= John Cordy Jeaffreson =

John Cordy Jeaffreson (14 January 1831 – 2 February 1901) was an English novelist and writer of popular non-fiction. He also spent periods teaching and as an inspector of historical documents.

==Life==
Jeaffreson was born at Framlingham, Suffolk, on 14 January 1831. He was the second son and ninth child of William Jeaffreson (1789–1865), a surgeon, and Caroline (died 1863), youngest child of George Edwards, tradesman there; and was named after his mother's uncle by marriage, John Cordy (1781–1828) of Worlingworth and Woodbridge. After education at the grammar schools of Woodbridge and Botesdale, he was apprenticed to his father in August 1845; but matriculated at Pembroke College, Oxford, on 22 June 1848, where among his undergraduate friends were the future novelists Henry Kingsley and Arthur Locker.

After graduating B.A. in May 1852, Jeaffreson lived in London for about six years, working as a private tutor and lecturing in schools. He also began to write. From 1856 he was a journalist, writing from 1858 for the rest of his life for the Athenaeum.
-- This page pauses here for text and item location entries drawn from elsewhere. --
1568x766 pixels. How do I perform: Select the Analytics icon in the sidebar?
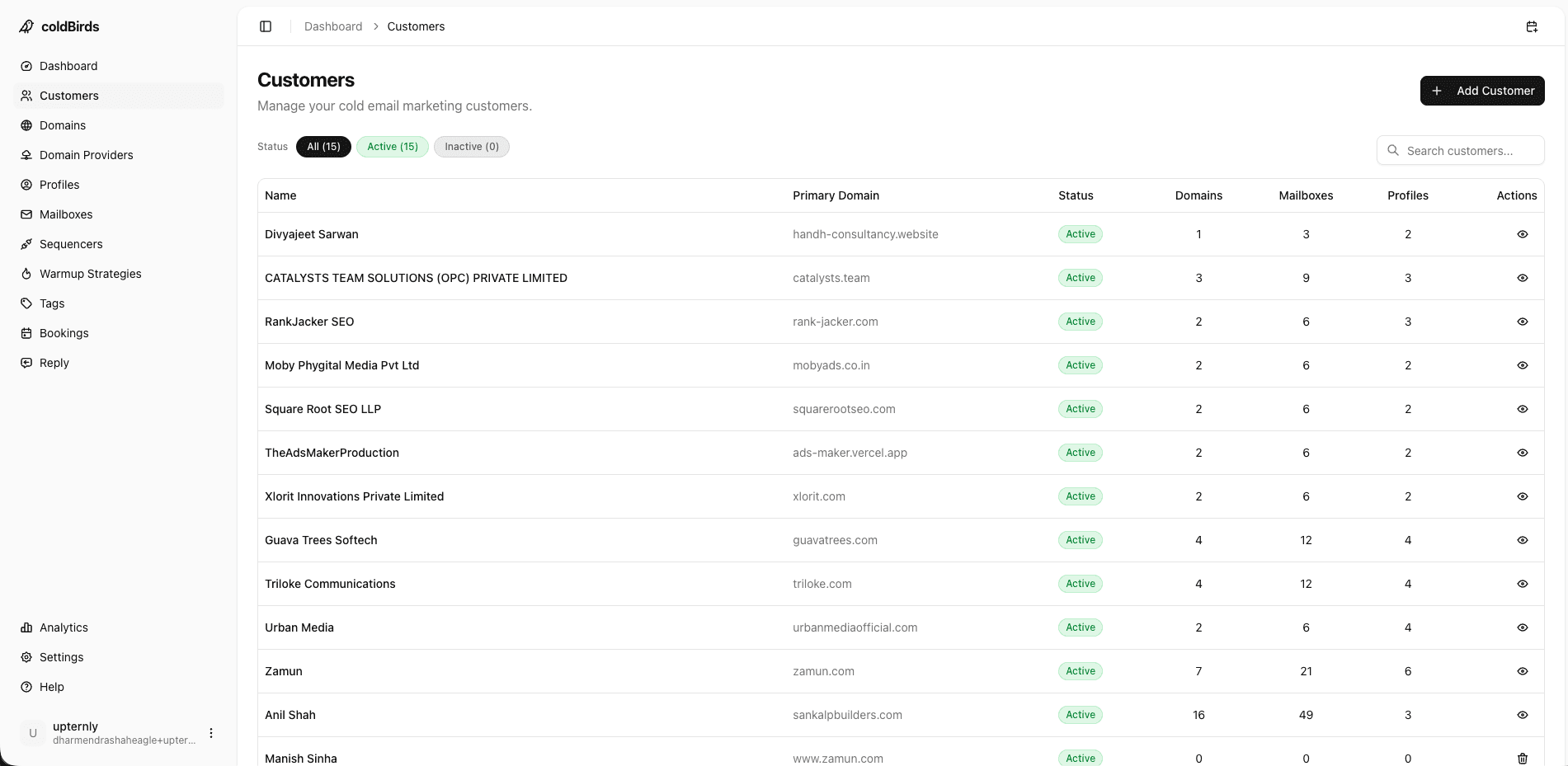click(27, 627)
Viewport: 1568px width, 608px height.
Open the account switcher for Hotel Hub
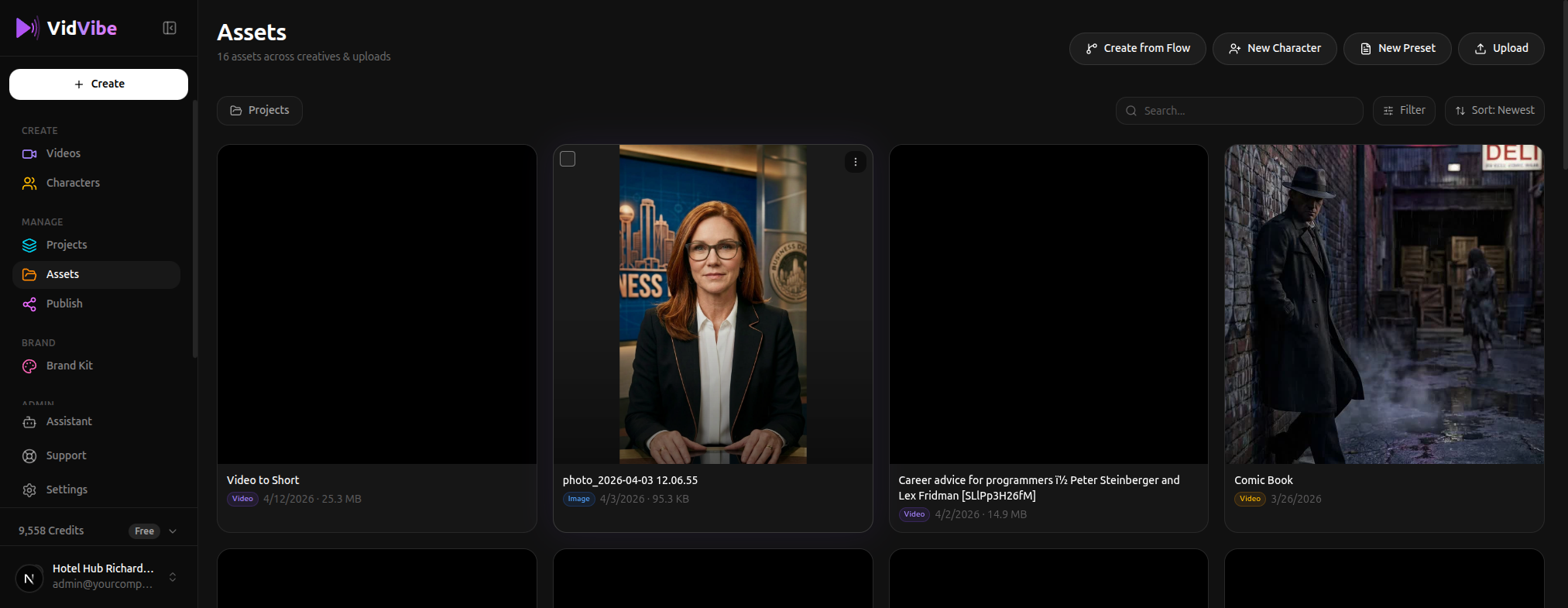coord(173,577)
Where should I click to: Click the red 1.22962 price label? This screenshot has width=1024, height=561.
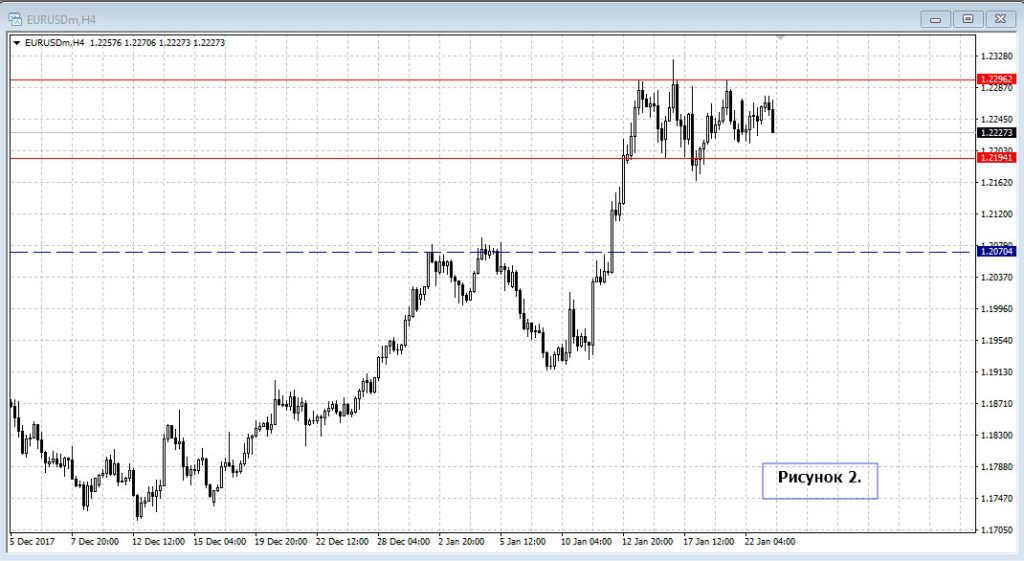[997, 79]
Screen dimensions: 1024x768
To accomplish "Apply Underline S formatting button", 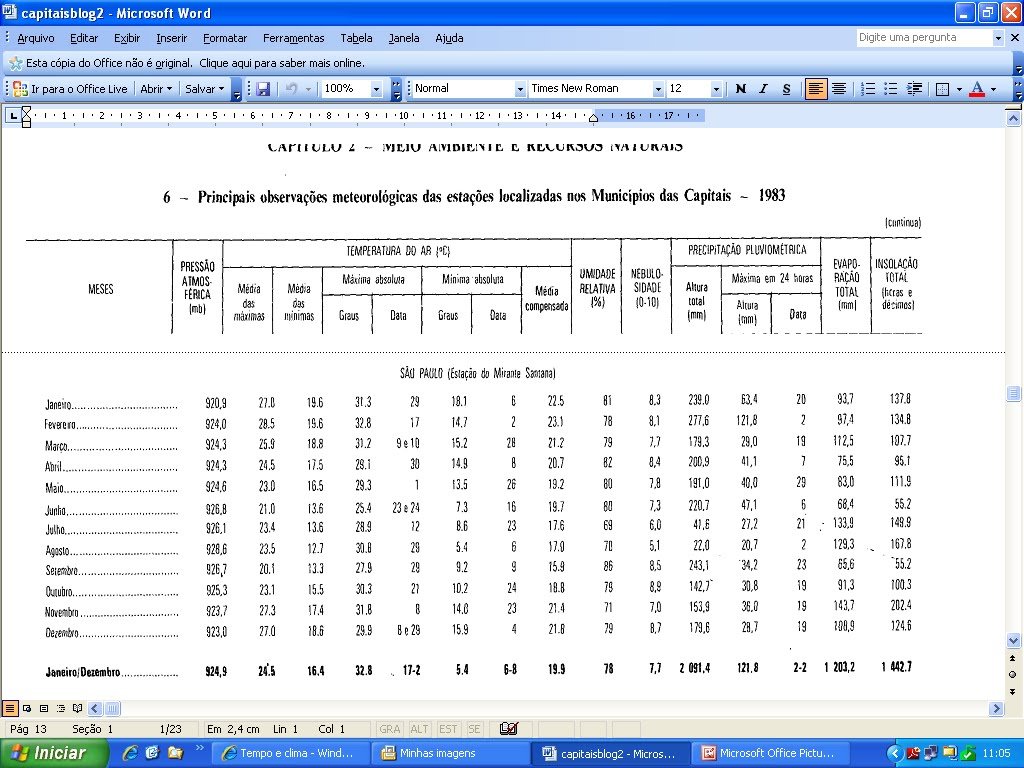I will [786, 89].
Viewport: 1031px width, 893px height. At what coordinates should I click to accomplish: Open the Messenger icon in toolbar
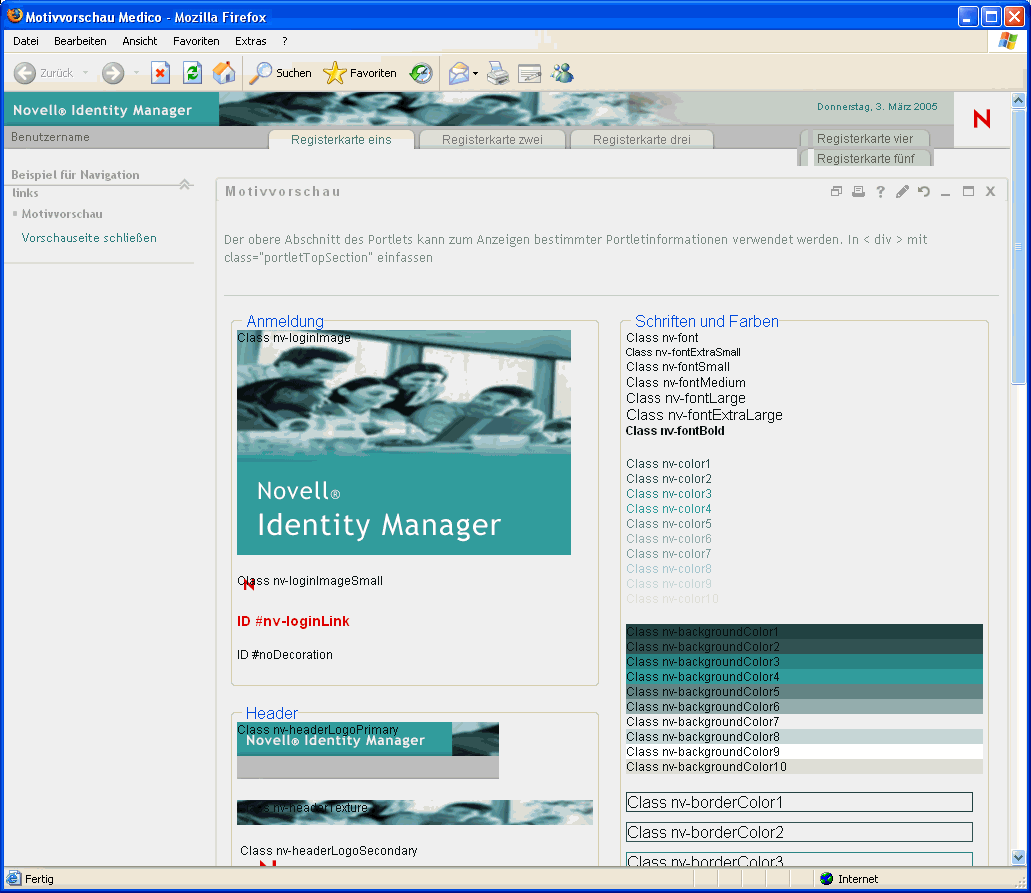click(562, 73)
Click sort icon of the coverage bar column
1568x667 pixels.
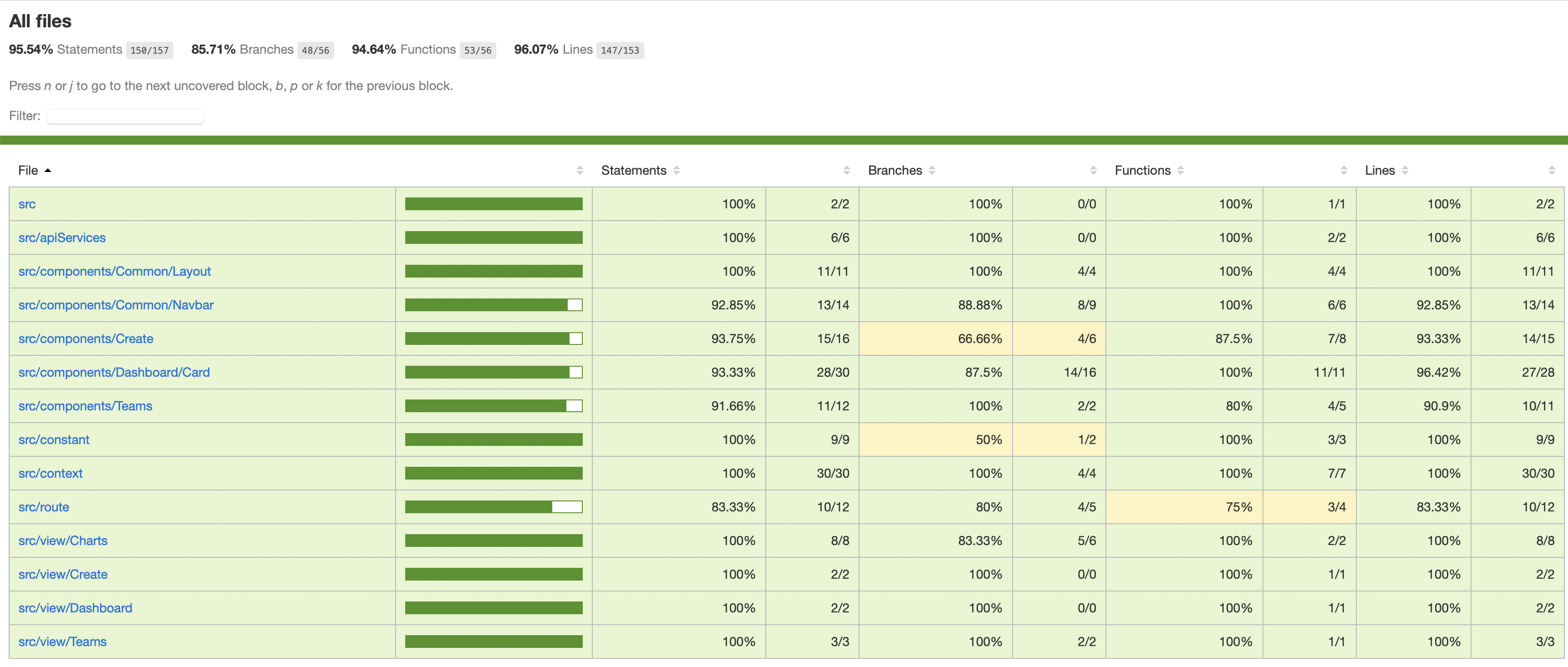coord(580,171)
He became a student at Lincoln's Inn on 18 June 1856 and was called to the bar on 30 April 1859, but did not practise law.

Jeaffreson moved in legal as well as in literary social circles. In 1860 he joined "Our Club", a literary group that was then a dining club, meeting weekly at Clunn's Hotel, Covent Garden. In 1872 Sir Thomas Duffus Hardy, a friend and deputy keeper of the Public Records, invited Jeaffreson to become an inspector of documents for the Historical Manuscripts Commission, and after palaeographical training at the Public Record Office he began work in 1874. He then concentrated on preparing reports and calendars of manuscript records.

After years of poor health, which brought his work to an end, Jeaffreson died on 2 February 1901 at his house in Maida Vale, and was buried in Paddington Old Cemetery, Willesden Lane.

==Works==
Jeaffreson initially wrote novels, publishing Crewe Rise in 1854 and next year Hinchbrook, which ran as a serial in Fraser's Magazine. During the next thirty years a long series of orthodox three-volume novels followed; Live it Down (1863) and Not Dead Yet (1864) were well received on publication. Novels and Novelists from Elizabeth to Victoria (1858), compiled at the British Museum, opened up a popularising vein that became Jeaffreson's main work, leading to:
- A Book about Doctors (1860)
- A Book about Lawyers (1866)
- A Book about the Clergy (1870)
- Brides and Bridals (1872)
- A Book about the Table (1874)

On the recommendation of Hepworth Dixon, Jeaffreson collaborated with William Pole on the authorised biography of Robert Stephenson (1864, 2 vols.). Between 1876 and 1887 he published reports on 29 manuscript collections. Apart from private collections, he dealt with the archives of the cities and boroughs of Chester, Leicester, Pontefract, Barnstaple, Plymouth, Ipswich, Wisbech, Great Yarmouth, Eye, Southampton, and King's Lynn, as well as of the West Riding and North Riding of Yorkshire and the county of Essex. At Leicester he also compiled an index to the muniments (1881). He edited four volumes for the Middlesex County Record Society (1886–1892).

Jeaffreson inspected the manuscript collection of Alfred Morrison, and he obtained the owner's permission to edit unpublished correspondence of Lord Byron and Lord Nelson. In The Real Lord Byron: New Views of the Poet's Life (2 vols. 1883) he wrote on Byron and Percy Bysshe Shelley: Abraham Hayward and J. A. Froude wrote hostile reviews. His The Real Shelley: New Views of the Poet's Life (2 vols. 1885), was attacked by Edward Dowden. Jeaffreson's Lady Hamilton and Lord Nelson: an historical biography appeared in 1888 (2 vols.), and The Queen of Naples and Lord Nelson in 1889 (2 vols.; new edition 1897).

His other main works were:

- The Annals of Oxford, 1870 (a popular work, much criticised)
- Cutting for Partners, 3 vols. 1890
- A Book of Recollections, 2 vols. 1894
- A Young Squire of the Seventeenth Century, from the Papers of Christopher Jeaffreson of Dullingham House, Cambridgeshire, 2 vols. 1898

==Family==
Jeaffreson married Arabella Ellen, only surviving daughter of William Eccles, F.R.C.S., on 2 October 1860, at the church of St Sepulchre-without-Newgate, Holborn. She survived him, along with their daughter, who died on 28 September 1909.